Reprezentacja Chorwacji szykuje się do najbliższych meczów Ligi Narodów, w których zmierzy się ze Szkocją i Polską. Nasi grupowi rywale nie odbyli ostatniego treningu w pełnym składzie. Selekcjoner chorwackiej kadry, Zlatko Dalić, opowiedział o powodach absencji niektórych zawodników i nie wykluczył dodatkowych powołań.
Powodów do obaw nie ma w przypadku obrońców, którzy wczoraj trenowali indywidualnie na siłowni. Josko Gvardiol, Martin Erlic i Duje Caleta-Car opuścili zajęcia z resztą zespołu tylko ze względu na zmęczenie podróżą i w porozumieniu ze sztabem. Nie jest również zagrożony występ Mateo Kovacicia, który z powodów prywatnych dotrze na zgrupowanie później.
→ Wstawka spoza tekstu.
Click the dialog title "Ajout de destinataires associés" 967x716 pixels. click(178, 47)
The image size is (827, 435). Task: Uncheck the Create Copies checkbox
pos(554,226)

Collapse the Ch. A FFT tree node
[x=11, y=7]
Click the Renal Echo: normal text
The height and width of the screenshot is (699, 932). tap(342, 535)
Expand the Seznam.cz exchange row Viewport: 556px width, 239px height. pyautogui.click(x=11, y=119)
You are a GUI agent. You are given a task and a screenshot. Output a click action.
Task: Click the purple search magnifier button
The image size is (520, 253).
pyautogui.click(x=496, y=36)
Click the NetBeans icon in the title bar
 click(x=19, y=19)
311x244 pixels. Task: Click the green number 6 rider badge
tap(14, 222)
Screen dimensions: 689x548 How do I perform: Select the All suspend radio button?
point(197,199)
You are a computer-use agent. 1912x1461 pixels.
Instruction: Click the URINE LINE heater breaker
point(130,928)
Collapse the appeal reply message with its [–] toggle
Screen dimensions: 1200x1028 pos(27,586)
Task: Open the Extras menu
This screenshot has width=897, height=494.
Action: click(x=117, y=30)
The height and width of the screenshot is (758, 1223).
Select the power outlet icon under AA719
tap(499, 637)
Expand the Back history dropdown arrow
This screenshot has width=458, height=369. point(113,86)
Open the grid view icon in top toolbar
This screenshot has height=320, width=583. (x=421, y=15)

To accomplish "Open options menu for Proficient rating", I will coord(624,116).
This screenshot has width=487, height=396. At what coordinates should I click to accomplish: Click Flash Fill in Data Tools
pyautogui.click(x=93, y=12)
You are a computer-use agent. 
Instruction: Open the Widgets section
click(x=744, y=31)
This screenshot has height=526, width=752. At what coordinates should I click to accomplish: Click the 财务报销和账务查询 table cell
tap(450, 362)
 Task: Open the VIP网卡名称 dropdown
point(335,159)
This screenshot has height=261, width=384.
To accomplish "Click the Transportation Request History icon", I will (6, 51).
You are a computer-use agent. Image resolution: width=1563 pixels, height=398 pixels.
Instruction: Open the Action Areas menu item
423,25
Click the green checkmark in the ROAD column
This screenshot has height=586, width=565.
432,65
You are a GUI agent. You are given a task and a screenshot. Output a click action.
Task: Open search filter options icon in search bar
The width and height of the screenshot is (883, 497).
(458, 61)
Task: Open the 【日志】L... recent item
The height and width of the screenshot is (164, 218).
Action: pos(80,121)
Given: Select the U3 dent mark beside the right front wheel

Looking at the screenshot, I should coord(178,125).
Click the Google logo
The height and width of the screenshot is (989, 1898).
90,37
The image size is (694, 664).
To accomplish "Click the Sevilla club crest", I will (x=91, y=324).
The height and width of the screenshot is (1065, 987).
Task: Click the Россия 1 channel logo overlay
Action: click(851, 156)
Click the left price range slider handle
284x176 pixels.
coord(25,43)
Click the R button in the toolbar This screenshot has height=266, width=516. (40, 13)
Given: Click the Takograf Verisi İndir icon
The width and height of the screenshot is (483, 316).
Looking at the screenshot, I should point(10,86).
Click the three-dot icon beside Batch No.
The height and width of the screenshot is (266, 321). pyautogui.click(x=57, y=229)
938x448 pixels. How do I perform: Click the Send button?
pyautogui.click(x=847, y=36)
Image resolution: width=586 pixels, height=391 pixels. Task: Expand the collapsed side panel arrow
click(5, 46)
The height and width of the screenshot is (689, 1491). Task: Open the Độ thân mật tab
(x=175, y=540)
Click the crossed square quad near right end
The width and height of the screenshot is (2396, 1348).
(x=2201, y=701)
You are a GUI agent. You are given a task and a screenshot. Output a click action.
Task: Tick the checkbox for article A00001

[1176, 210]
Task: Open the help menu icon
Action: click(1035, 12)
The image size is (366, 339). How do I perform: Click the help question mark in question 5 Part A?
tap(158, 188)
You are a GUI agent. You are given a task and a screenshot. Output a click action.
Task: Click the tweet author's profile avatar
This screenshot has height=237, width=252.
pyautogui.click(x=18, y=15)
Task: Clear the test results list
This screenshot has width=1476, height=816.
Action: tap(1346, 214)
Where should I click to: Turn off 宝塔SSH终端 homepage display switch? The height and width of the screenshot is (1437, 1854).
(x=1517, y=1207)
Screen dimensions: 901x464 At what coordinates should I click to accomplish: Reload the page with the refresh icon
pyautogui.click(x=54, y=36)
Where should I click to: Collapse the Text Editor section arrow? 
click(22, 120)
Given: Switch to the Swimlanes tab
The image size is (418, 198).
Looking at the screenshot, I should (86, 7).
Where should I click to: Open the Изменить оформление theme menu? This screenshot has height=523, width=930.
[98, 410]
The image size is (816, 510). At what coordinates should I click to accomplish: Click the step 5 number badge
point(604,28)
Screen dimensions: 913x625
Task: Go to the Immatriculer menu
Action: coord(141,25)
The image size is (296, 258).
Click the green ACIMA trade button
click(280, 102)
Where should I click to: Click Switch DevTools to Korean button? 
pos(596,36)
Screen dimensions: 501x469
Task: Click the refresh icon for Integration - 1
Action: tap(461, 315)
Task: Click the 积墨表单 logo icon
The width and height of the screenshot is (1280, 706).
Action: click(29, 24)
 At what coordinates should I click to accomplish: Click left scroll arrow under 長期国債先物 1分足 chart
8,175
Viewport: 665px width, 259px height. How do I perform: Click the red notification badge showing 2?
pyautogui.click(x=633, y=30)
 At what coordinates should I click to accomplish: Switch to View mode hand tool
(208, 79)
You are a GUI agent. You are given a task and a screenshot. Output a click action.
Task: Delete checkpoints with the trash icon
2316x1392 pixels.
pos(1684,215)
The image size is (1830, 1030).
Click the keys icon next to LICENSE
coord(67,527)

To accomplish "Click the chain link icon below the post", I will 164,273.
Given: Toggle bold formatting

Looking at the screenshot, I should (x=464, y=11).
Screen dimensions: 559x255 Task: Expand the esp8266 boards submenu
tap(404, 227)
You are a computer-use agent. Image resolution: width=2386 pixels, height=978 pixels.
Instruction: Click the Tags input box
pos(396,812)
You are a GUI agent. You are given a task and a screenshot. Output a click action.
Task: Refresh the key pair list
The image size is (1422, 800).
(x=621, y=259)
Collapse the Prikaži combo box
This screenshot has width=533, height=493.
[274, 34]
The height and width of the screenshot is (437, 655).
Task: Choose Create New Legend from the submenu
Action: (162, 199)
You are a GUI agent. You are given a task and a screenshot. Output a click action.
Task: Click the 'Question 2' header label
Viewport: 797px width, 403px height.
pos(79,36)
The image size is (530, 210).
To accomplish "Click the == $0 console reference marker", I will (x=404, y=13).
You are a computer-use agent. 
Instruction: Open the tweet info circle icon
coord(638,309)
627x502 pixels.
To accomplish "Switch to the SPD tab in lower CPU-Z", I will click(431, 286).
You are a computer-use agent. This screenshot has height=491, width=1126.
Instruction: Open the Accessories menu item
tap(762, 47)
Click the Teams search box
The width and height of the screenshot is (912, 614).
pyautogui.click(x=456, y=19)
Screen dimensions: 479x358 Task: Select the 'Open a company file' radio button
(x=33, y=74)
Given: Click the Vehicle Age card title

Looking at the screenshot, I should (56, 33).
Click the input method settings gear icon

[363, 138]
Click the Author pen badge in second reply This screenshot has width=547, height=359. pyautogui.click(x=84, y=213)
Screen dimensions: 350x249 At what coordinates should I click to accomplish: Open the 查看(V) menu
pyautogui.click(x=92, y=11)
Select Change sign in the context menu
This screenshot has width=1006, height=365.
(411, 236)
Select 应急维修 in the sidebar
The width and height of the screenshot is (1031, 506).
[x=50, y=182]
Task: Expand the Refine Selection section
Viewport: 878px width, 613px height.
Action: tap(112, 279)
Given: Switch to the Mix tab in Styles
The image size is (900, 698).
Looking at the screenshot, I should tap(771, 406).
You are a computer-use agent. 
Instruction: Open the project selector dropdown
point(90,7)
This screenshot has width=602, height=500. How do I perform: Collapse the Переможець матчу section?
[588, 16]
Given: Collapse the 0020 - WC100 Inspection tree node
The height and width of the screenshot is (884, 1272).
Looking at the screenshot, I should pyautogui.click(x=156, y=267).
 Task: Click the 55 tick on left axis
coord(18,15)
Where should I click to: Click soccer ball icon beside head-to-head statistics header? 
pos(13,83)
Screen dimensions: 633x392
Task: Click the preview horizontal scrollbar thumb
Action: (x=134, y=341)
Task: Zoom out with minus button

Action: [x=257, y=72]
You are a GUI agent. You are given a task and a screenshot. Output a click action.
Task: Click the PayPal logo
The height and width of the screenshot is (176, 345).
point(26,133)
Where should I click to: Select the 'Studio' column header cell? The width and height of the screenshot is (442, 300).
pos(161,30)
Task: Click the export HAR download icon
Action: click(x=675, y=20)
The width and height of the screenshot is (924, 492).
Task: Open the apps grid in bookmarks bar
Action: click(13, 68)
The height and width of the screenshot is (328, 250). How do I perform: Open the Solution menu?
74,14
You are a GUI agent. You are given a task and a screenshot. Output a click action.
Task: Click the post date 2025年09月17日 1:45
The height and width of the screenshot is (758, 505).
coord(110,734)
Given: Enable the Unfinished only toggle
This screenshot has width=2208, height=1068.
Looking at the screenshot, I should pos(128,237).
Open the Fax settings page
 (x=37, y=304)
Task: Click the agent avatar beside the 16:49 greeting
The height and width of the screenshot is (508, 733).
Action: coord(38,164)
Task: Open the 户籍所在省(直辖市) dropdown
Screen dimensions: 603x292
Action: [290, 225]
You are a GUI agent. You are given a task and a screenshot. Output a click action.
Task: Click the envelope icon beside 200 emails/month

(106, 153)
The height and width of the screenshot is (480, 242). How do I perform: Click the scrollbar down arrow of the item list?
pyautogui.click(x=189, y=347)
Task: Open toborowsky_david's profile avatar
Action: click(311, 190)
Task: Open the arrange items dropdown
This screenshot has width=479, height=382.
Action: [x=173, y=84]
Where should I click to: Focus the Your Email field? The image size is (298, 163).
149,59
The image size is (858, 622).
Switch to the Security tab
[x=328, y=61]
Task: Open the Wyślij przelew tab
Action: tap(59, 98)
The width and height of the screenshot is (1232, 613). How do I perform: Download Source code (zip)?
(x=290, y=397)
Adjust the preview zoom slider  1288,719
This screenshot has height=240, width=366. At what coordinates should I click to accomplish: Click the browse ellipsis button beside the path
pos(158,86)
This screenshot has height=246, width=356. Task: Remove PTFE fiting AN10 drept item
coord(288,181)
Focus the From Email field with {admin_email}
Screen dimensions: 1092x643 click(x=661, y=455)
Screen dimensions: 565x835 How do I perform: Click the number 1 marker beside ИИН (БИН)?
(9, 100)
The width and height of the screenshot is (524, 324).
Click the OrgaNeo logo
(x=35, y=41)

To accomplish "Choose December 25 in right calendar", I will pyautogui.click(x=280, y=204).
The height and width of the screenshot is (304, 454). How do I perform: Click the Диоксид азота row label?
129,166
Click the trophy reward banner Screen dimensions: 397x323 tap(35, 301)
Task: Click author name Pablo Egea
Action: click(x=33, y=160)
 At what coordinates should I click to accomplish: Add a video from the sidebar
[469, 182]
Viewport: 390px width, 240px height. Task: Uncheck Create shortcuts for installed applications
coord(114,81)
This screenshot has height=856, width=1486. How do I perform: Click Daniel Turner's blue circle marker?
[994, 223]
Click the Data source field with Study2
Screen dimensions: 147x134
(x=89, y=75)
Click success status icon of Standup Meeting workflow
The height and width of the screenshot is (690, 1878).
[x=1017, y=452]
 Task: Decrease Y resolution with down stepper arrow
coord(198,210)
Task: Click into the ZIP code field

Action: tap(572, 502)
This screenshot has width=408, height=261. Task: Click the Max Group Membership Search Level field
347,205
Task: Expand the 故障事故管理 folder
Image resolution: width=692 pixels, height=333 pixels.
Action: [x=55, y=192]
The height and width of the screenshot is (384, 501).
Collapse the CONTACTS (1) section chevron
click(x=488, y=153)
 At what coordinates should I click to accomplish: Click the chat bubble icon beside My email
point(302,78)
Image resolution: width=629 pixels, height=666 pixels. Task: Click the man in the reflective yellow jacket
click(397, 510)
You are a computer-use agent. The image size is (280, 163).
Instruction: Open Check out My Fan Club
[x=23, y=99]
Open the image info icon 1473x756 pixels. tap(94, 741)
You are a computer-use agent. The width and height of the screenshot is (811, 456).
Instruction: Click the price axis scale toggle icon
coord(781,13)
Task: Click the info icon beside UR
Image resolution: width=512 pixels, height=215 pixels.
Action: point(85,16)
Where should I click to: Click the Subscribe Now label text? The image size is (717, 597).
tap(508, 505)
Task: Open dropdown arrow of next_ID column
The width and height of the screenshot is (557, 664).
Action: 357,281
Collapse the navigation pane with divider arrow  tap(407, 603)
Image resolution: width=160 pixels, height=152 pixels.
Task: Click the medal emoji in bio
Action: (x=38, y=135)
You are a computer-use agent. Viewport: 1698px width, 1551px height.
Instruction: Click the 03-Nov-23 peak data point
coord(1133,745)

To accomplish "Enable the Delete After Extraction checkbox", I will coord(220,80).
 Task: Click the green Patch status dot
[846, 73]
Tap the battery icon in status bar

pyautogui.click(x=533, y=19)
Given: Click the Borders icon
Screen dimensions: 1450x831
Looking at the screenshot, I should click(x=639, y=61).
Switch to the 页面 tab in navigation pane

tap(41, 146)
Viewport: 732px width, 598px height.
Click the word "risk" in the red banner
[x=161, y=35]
Dwóch innych zawodników nie dokończyło treningu z powodu urazów. Ivan Perisić, który w ostatnim ligowym spotkaniu PSV Eindhoven ze Spartą Rotterdam został zmieniony w przerwie z uwagi na kontuzję kostki, ma być gotowy do gry na zbliżające się mecze. Inaczej ma się sprawa z Josipem Sutalo, który nabawił się problemów mięśniowych podczas ostatniego starcia Ajaxu Amsterdam z Groningen. Wątpliwe jest, że środkowy obrońca będzie do dyspozycji trenera w najbliższych dniach.
Zgrupowanie już wcześniej opuścił Marin Pongracić, więc gdyby sytuacja kadrowa tego wymagała, selekcjoner nie wyklucza dowołania zawodników z reprezentacji U-21. Dalić zapowiedział też, że nie zamierza rezygnować z gry trójką zawodników w obronie.
WIĘCEJ NA WESZŁO:
- Grabara do kadry? Pff. Na jego miejsce jest z dwudziestu lepszych
- Pominięci przez Michała Probierza. Oni mogą czuć się najbardziej rozczarowani?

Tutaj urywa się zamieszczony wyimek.